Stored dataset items
+ + + + + + +
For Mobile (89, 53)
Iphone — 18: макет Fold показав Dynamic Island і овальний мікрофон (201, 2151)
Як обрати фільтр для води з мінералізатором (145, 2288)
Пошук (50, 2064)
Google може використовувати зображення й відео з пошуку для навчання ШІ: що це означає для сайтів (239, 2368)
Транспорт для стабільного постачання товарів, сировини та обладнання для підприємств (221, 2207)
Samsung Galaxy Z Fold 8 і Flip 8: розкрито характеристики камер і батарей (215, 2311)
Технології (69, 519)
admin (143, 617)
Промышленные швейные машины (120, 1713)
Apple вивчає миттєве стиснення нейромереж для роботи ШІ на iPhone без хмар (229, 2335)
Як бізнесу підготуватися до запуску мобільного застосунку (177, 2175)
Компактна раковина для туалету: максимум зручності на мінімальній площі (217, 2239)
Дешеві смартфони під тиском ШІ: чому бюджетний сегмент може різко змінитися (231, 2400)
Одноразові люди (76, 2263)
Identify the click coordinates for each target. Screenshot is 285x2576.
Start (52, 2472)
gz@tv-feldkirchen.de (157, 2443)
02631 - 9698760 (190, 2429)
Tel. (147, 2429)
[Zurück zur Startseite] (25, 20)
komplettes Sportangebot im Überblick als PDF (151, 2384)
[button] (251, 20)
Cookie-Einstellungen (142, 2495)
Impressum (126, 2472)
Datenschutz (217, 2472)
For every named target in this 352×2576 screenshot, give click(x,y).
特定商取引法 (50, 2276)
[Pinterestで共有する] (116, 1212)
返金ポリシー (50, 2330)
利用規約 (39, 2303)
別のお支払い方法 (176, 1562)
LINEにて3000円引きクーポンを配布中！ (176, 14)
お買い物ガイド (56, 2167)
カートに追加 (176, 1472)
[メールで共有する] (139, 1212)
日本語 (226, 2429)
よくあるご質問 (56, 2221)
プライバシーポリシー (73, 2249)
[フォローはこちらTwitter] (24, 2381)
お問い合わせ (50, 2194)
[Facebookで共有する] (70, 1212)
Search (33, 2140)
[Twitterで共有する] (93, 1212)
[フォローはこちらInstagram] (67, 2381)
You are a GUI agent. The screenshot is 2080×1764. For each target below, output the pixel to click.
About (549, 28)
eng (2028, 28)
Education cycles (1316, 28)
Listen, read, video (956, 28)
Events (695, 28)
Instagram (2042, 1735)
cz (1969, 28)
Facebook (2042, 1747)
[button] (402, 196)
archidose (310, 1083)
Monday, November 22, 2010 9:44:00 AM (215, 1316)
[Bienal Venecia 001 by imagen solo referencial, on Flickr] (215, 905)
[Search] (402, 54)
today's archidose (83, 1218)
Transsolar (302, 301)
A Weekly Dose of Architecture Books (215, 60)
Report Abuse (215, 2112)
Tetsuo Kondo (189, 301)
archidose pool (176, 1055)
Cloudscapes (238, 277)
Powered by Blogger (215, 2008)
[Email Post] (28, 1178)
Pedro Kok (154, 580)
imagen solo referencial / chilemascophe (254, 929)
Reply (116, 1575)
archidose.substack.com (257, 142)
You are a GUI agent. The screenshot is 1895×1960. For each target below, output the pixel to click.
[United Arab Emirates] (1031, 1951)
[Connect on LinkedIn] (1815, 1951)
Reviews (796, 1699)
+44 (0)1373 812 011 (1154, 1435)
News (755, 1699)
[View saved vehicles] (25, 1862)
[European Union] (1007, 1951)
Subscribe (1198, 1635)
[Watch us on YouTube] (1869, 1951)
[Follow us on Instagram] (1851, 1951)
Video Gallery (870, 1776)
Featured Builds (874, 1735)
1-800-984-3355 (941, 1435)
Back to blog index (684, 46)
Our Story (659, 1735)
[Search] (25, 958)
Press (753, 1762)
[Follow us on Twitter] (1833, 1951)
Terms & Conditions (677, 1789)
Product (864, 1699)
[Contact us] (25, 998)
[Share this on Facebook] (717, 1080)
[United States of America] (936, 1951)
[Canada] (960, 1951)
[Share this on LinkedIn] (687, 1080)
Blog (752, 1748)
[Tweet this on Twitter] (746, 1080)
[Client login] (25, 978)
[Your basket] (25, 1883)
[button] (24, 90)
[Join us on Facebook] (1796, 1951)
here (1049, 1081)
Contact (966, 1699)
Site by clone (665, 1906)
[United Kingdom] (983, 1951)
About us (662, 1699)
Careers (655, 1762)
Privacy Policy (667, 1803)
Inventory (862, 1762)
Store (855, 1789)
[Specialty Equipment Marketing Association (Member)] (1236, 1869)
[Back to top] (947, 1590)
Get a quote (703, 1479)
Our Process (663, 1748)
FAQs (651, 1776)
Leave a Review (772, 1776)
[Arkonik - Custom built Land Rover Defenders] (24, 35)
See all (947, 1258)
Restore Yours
+ + + + + + +
**Problem to work on:**
Exact duplication is required for the lines above, from the line that contains "[Twitterで共有する] (93, 1212)" to the line that contains "archidose (310, 1083)", inclusive; omit all others.

**Expected output:**
[Twitterで共有する] (93, 1212)
[フォローはこちらInstagram] (67, 2381)
You are a GUI agent. The screenshot is 2080×1764. For each target below, output the pixel to click.
About (549, 28)
eng (2028, 28)
Education cycles (1316, 28)
Listen, read, video (956, 28)
Events (695, 28)
Instagram (2042, 1735)
cz (1969, 28)
Facebook (2042, 1747)
[button] (402, 196)
archidose (310, 1083)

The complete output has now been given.